Learn how to feel better after a bad day.

How to Turn a Bad Mood Around continued...

Move your body. Being physically active -- moving around and playing -- is a great way to get rid of anger and frustration. You could whack tennis balls off the garage door or a wall where you won't break anything, race across the yard, or crank up the tunes and sing and dance until you feel better.  

Escape the situation. It's not always easy to snap out of a bad mood. Sometimes the best thing you can do is to get away from what's upsetting you before the feelings take over. Little brother driving you nuts? Go to another room. Frustrated at football practice? Give yourself a time-out. A friend hurt your feelings? Spend 30 minutes apart so you can talk to her about it later.

Get creative. Pour out your emotions into a journal. Draw a picture that shows how you're feeling. Make a list of things you're thankful for. Pound away on the piano, or act out your feelings in front of a mirror.

Be your own friend. If your friend were feeling bad, what would you say to make him feel better? Once you've figured that out, have a pep talk with yourself and then plan to do something fun that will make you feel better.

Get positive. Negative thoughts like "I'm stupid," "I stink at baseball," and "No one likes me" make your bad mood worse. Instead, think about and write down all of your good qualities. Stumped? Go ask your mom or dad. They're sure to name several things they love about you.

Put on a happy face. "The act of smiling actually tells the brain that you're happy -- so you start to feel happy," says Gonzalez-Ziegler. Hang out with friends and family who make you laugh. Or watch a laugh-out-loud TV show or YouTube video.

Ask for help. If you feel like you're having more gloomy days than sunshine-filled ones, or you have thoughts like, "I wish I'd never been born," please talk to an adult, such as a parent, teacher, coach, clergy person, or school counselor. "You should always ask for help when you feel overwhelmed or like the world's against you," says David Ermer, MD, in Sioux Falls, S.D. "Sometimes, emotions are just too big for one person to manage. With help from someone you trust, you'll feel better."

(Given entries)
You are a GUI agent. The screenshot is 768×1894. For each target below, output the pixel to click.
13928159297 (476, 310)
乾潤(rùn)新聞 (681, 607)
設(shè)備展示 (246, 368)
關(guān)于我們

(Task list)
1. Answer these questions about the text on turning a bad mood around:
(a) How long does the text suggest spending apart from a friend who hurt your feelings?
(b) According to Gonzalez-Ziegler, what does the act of smiling tell the brain?
(c) Where is David Ermer, MD, located?
2. Rewrite the passage from the text on turning a bad mood around, starting at "Get creative. Pour" and ending at "love about you.", with "journal" replaced by "diary".

(Solutions to each task)
1.
(a) 30 minutes
(b) That you're happy
(c) Sioux Falls, S.D.

2.
Get creative. Pour out your emotions into a diary. Draw a picture that shows how you're feeling. Make a list of things you're thankful for. Pound away on the piano, or act out your feelings in front of a mirror.

Be your own friend. If your friend were feeling bad, what would you say to make him feel better? Once you've figured that out, have a pep talk with yourself and then plan to do something fun that will make you feel better.

Get positive. Negative thoughts like "I'm stupid," "I stink at baseball," and "No one likes me" make your bad mood worse. Instead, think about and write down all of your good qualities. Stumped? Go ask your mom or dad. They're sure to name several things they love about you.